On 1 May 2024, the boards of directors of Trinity and Touchstone announced that they had reached agreement on the terms of a recommended acquisition of the entire issued, and to be issued, share capital of Trinity by Touchstone (the "Acquisition") to be effected by means of a Court-sanctioned scheme of arrangement under Part 26 of the Companies Act 2006 (the "Scheme").
Capitalised terms used but not defined in this announcement have the meanings given to them in the shareholder circular relating to the Scheme published by Trinity on 24 May 2024 (the "Scheme Document"), unless the context requires otherwise.
On 21 June 2024, Trinity and Touchstone announced that the Minister had confirmed that the Acquisition did not require his consent to proceed and that, as a result, Condition 3(e) as set out in Part A of Part Three of the Scheme Document had been satisfied.

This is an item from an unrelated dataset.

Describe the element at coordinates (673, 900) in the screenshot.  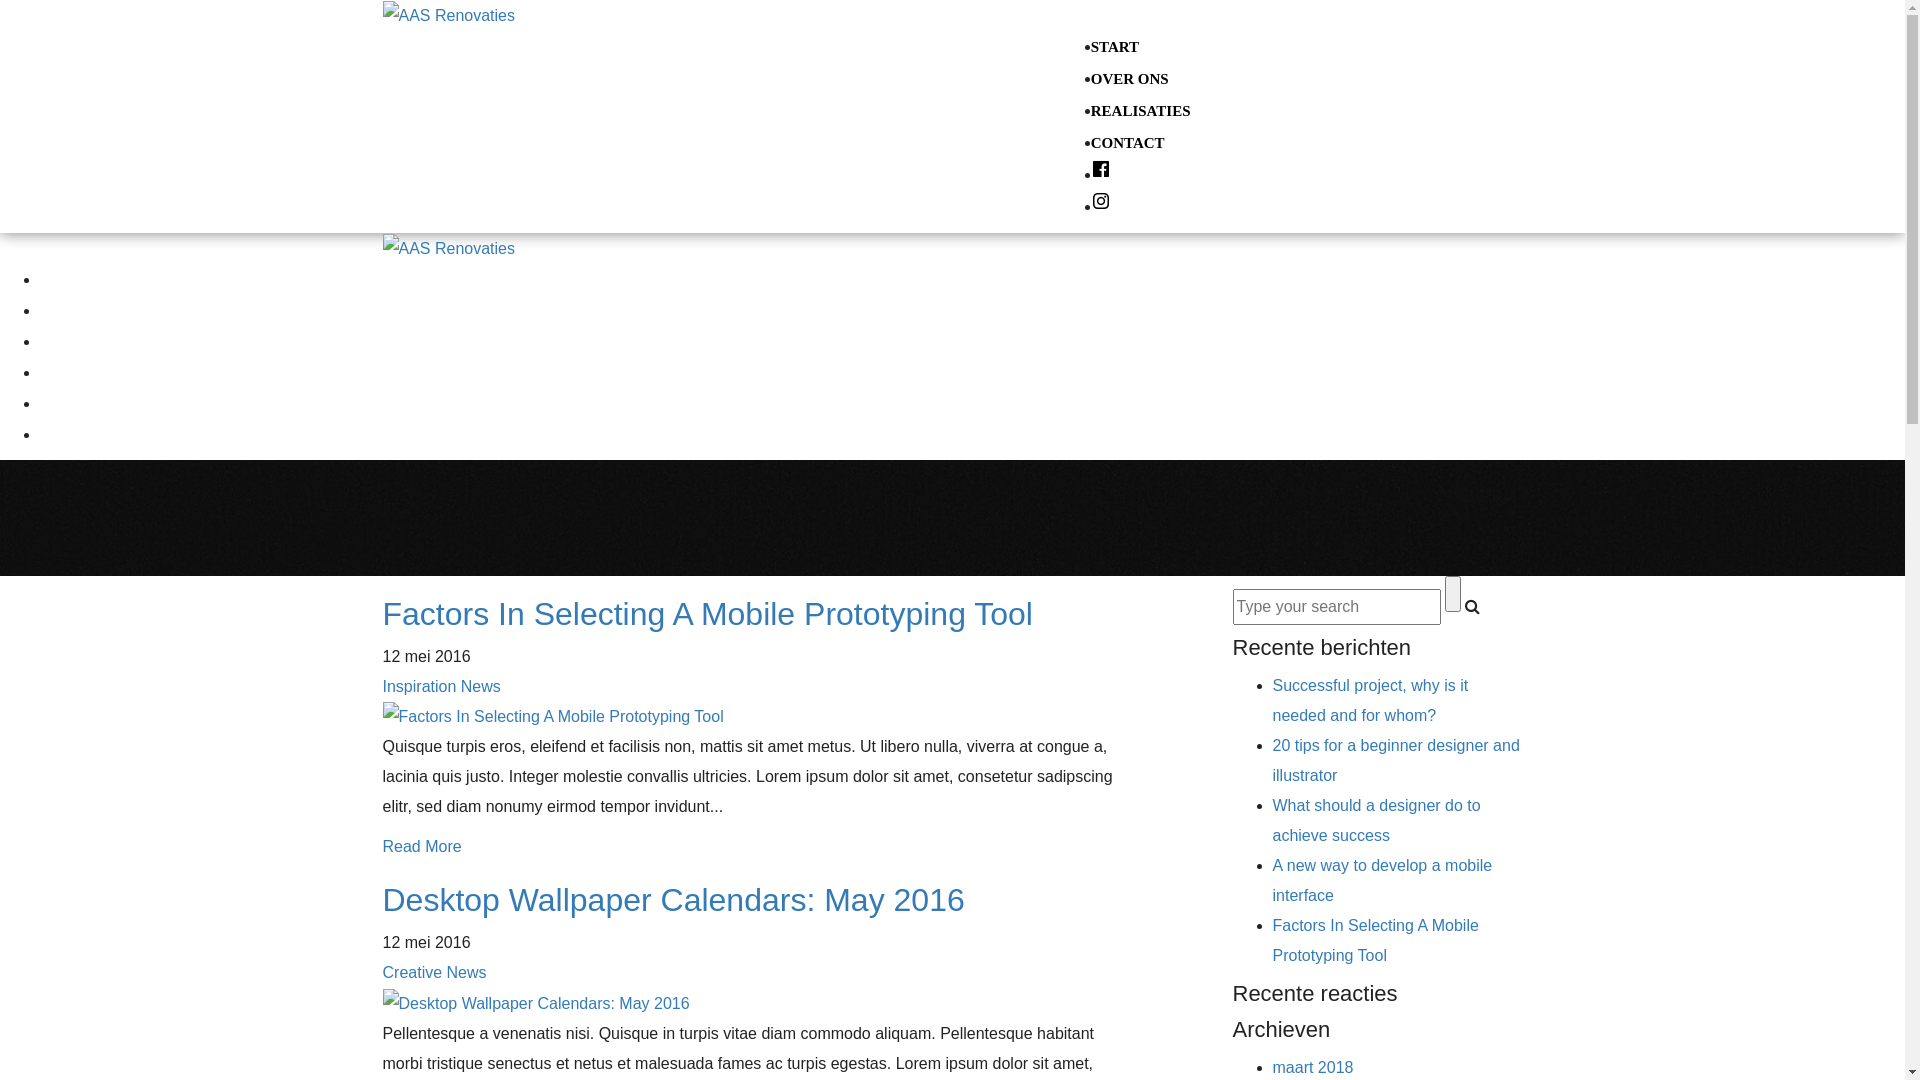
I see `Desktop Wallpaper Calendars: May 2016` at that location.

On 24 June 2024, Trinity announced that the requisite majorities of Scheme Shareholders voted in favour of the Scheme at the Court Meeting and the requisite majority of Trinity Shareholders voted in favour of the Resolution at the General Meeting to give effect to the Scheme by, among other things, amending the articles of association of Trinity.
Trinity and Touchstone are today pleased to announce that Heritage has provided its written consent to the Acquisition and has not exercised any pre-emptive rights under the JOAs. As a result, Conditions 3(c) and 3(d) as set out in Part A of Part Three of the Scheme Document have now been satisfied.

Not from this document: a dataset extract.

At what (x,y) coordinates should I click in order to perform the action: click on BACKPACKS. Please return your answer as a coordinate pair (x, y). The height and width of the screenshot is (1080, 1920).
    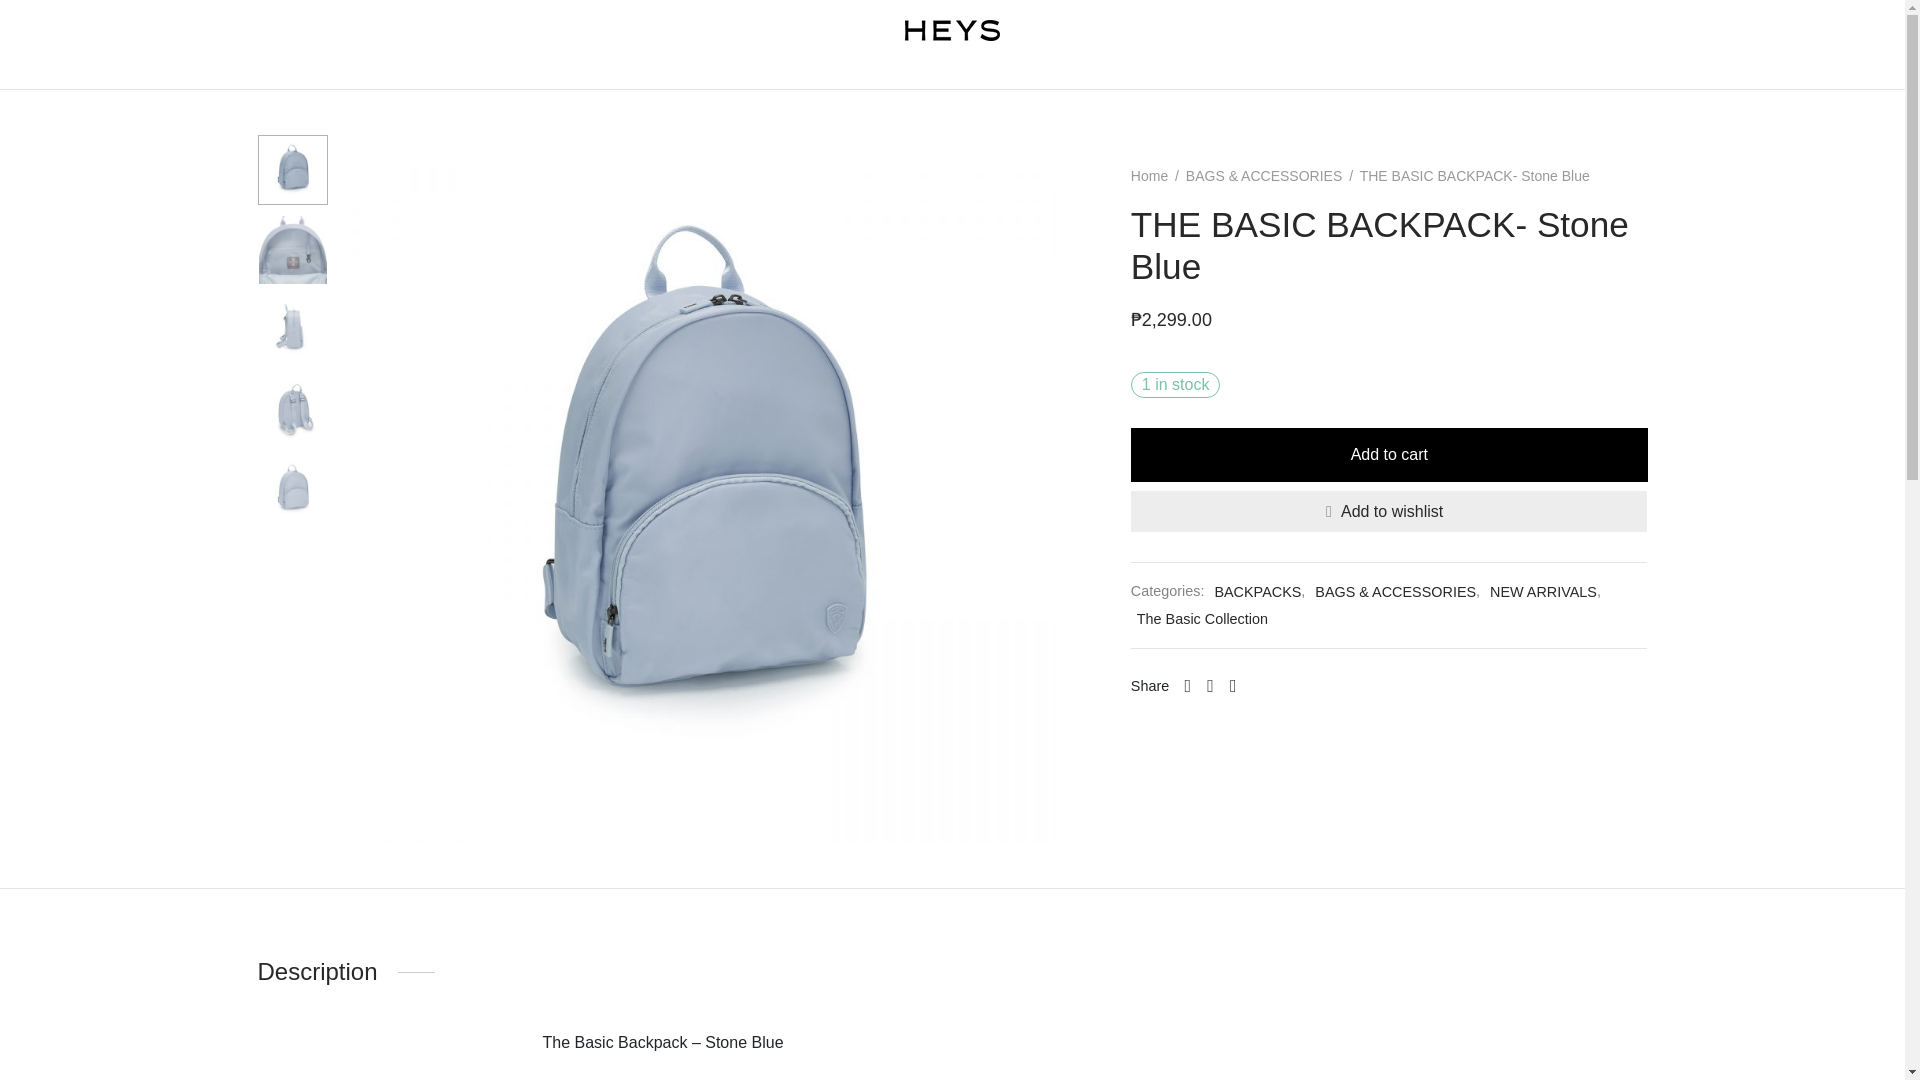
    Looking at the image, I should click on (875, 75).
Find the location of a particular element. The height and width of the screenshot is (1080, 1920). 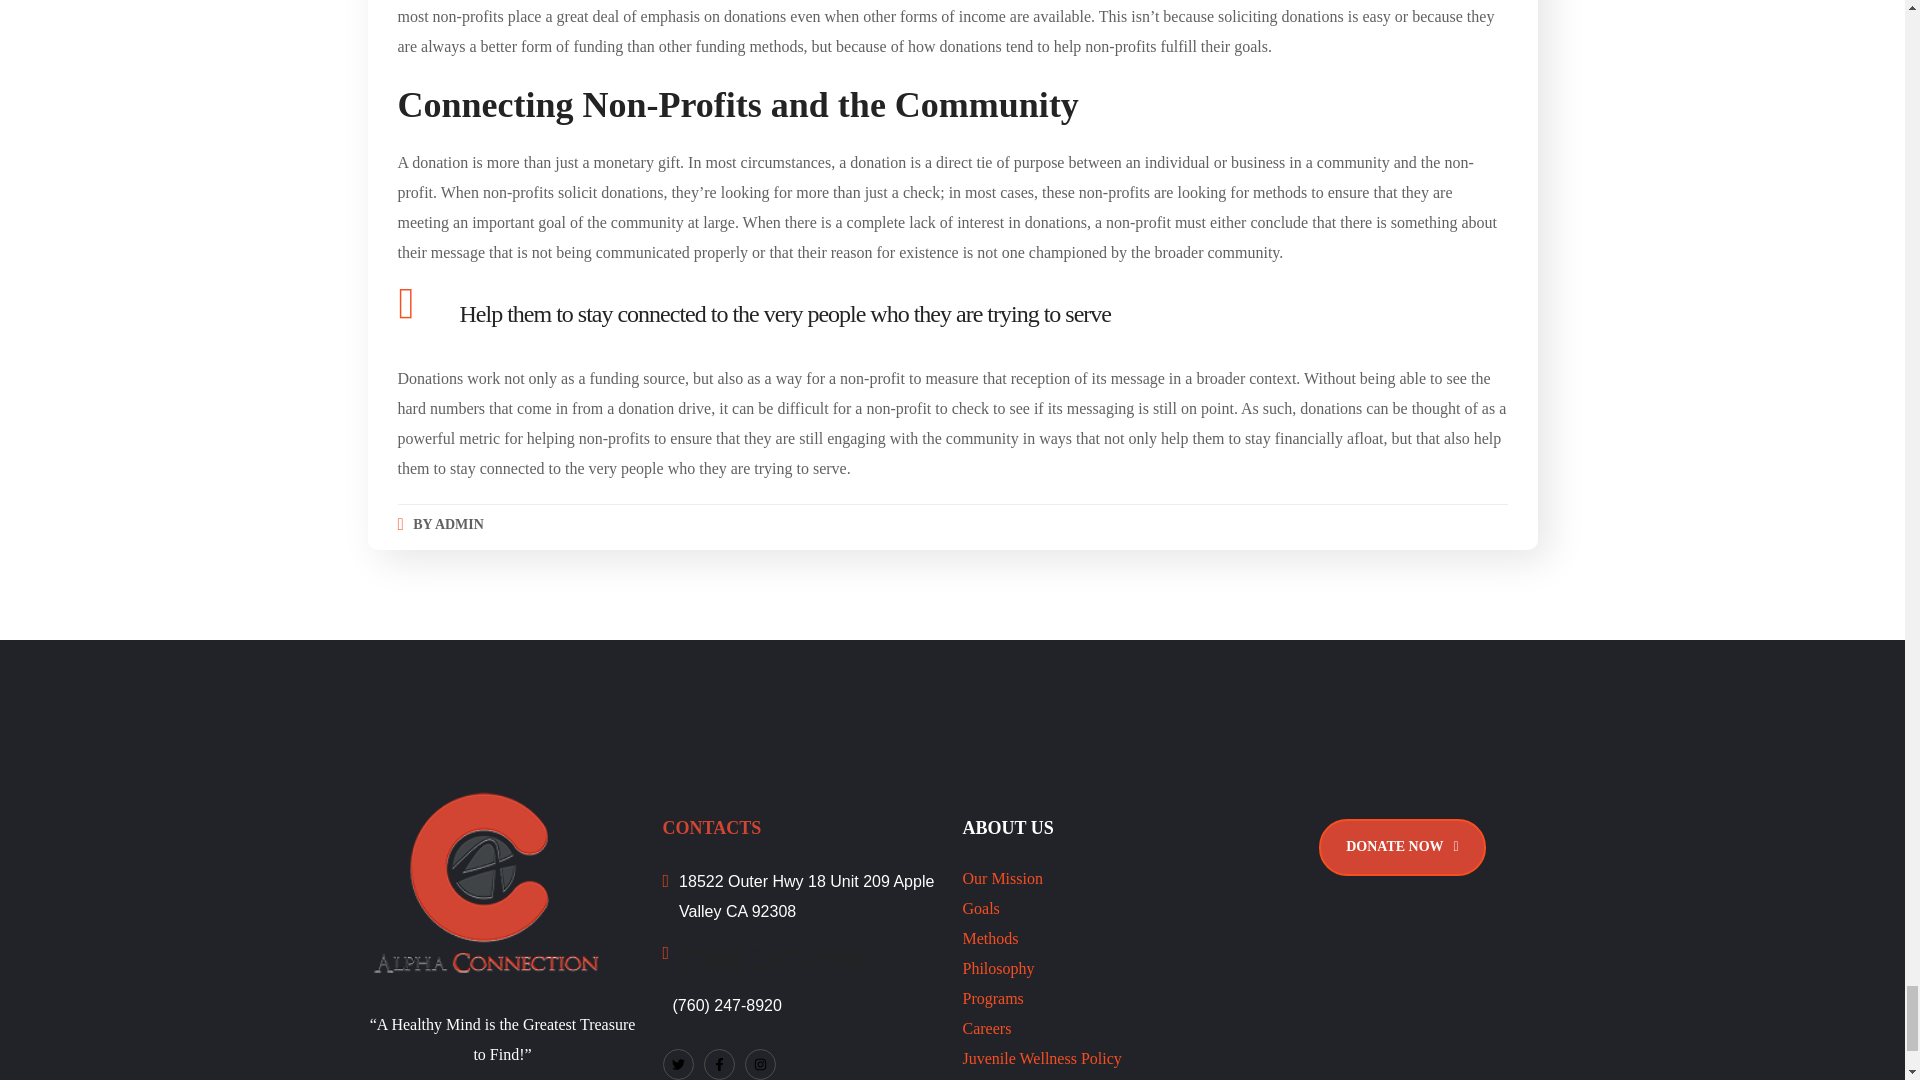

Facebook is located at coordinates (720, 1064).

The Acquisition remains subject to the satisfaction or waiver (where capable of being waived) of the remaining Conditions to the Acquisition as set out in Part Three of the Scheme Document, including the approval of the Acquisition by the Trinidad and Tobago Commission, the Court's sanction of the Scheme at the Court Hearing and the delivery of a copy of the Court Order to the Registrar of Companies.
A further announcement will be made as soon as an update is available on satisfaction of the remaining Conditions.